Stored data below:

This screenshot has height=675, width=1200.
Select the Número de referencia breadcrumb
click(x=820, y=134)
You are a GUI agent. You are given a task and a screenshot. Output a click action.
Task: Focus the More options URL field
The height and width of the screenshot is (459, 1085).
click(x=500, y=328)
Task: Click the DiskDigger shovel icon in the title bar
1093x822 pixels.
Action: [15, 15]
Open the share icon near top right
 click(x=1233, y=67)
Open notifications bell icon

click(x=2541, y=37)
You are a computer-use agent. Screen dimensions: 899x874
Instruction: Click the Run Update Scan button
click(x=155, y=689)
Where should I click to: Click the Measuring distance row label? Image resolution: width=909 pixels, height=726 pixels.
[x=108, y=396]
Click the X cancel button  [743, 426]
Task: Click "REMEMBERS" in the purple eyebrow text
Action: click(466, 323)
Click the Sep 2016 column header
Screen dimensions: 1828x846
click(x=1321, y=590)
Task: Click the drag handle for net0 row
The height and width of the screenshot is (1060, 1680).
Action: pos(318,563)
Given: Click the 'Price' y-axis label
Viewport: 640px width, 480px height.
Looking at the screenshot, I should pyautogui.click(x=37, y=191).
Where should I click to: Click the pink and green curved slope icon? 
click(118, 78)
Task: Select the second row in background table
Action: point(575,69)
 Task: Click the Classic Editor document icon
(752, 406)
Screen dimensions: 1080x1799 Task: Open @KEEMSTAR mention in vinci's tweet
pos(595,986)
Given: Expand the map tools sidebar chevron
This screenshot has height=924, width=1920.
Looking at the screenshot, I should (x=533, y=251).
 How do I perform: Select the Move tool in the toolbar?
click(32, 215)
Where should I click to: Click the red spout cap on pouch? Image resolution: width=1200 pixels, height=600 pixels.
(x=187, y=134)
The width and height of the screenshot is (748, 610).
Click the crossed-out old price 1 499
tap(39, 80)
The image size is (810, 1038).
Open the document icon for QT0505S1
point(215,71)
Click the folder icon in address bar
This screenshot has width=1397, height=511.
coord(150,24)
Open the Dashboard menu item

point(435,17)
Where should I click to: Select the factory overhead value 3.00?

End of Stored data.

▸ Prompt
Set down precisely the lines above between the line holding "Task: Click the Classic Editor document icon" and the line holding "Given: Expand the map tools sidebar chevron", inclusive, and nothing beyond them.

▸ Result
 Task: Click the Classic Editor document icon
(752, 406)
Screen dimensions: 1080x1799 Task: Open @KEEMSTAR mention in vinci's tweet
pos(595,986)
Given: Expand the map tools sidebar chevron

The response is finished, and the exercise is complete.